Perspektiven der Analyse: Dieses Kapitel befasst sich mit der Bedeutung des Begriffs „sui generis“ und dessen Anwendung auf das politische System der EU. Es werden verschiedene politikwissenschaftliche Theorien, insbesondere die Ansätze von Max Weber und David Easton, vorgestellt, um die Komplexität des EU-Systems zu analysieren und zu bewerten, ob die EU anhand etablierter Kriterien für Nationalstaaten gemessen werden kann. Die Kapitel erläutert die relevanten Konzepte und legt den Fokus auf die Analyse des politischen Systems der EU unter Berücksichtigung von Polity, Politics und Policy.
Das „sui generis“ Problem aus juristischer Sichtweise: Dieses Kapitel wird eine rechtswissenschaftliche Perspektive auf den „sui generis“ Charakter der EU einnehmen, den Begriff weiter erläutern und die Besonderheiten des europäischen politischen Systems aus juristischer Sicht beleuchten. Es wird sich mit der Frage auseinandersetzen, wie die Rechtswissenschaft die Einzigartigkeit der EU-Ordnung einordnet und welche Konsequenzen sich daraus für die vergleichende Analyse ergeben.
Schlüsselwörter
Europäische Union, „sui generis“, Demokratietheorien, Komparative Regierungslehre, Max Weber, David Easton, Staatscharakter, Soziale Legitimation, Gewaltmonopol, Politische Systeme, Rechtswissenschaft, Polity, Politics, Policy.

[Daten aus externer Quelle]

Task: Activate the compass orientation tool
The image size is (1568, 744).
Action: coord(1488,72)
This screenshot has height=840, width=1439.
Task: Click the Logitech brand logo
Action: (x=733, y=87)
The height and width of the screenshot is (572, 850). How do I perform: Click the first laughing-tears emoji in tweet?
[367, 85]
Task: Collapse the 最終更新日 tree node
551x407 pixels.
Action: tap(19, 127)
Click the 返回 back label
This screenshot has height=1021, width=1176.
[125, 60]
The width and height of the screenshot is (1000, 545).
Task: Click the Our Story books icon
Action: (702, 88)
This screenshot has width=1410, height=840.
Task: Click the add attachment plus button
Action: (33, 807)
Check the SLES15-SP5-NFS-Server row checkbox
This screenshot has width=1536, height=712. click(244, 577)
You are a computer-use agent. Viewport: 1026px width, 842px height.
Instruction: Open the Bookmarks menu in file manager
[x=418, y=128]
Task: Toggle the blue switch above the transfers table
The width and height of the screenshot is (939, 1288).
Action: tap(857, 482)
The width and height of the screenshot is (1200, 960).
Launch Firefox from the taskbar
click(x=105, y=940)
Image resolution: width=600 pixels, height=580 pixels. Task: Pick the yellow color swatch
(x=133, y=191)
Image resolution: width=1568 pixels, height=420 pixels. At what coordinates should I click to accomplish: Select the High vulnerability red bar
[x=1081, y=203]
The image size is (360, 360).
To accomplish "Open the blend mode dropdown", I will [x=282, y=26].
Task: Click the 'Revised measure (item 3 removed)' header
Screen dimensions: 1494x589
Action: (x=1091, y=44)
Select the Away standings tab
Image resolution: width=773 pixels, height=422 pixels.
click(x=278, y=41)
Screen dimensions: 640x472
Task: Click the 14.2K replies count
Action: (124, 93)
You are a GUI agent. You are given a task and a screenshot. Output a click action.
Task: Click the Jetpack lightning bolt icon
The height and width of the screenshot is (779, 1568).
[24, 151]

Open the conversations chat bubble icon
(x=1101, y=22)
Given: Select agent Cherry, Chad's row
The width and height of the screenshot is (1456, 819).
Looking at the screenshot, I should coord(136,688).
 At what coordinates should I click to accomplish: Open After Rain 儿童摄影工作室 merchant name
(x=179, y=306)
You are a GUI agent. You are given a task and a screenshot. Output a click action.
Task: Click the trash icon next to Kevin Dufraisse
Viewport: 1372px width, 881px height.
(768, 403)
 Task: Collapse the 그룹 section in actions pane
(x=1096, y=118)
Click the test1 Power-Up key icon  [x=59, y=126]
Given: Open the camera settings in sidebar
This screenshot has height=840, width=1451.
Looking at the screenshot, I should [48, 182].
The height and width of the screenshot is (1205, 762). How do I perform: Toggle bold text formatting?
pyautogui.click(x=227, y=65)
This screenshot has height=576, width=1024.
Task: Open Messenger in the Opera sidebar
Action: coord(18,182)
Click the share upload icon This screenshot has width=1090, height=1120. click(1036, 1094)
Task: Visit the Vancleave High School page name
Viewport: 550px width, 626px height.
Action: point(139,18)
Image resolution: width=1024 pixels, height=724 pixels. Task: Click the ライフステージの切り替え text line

Häufig gestellte Fragen (FAQ) zur Analyse des politischen Systems der Europäischen Union
Was ist der Gegenstand dieser Arbeit?
Diese Arbeit untersucht, ob das politische System der Europäischen Union (EU) mit komparativen demokratietheoretischen Kriterien, die aus dem Vergleich mit Nationalstaaten entwickelt wurden, gemessen werden kann, oder ob die Übertragbarkeit solcher Konzepte an ihre Grenzen stößt. Ein besonderer Fokus liegt auf dem „sui generis“ Charakter der EU und der Frage, inwieweit die EU als Staat mit Gewaltmonopol betrachtet werden kann.
Welche Methoden werden verwendet?
Die Arbeit analysiert den „sui generis“ Charakter der EU unter Anwendung verschiedener politikwissenschaftlicher Theorien, insbesondere der Ansätze von Max Weber und David Easton. Sie berücksichtigt die verschiedenen Dimensionen des Politikbegriffs (polity, politics, policy) nach Easton und bezieht eine rechtswissenschaftliche Perspektive auf den „sui generis“ Charakter der EU mit ein.
Welche Demokratietheorien werden herangezogen?
Die Arbeit bezieht sich auf moderne Demokratietheorien, darunter die Parlamentarismus-Präsidentialismus-Theorie und die Mehrheits-Konsensusdemokratie-Theorie, um das politische System der EU zu bewerten und zu vergleichen.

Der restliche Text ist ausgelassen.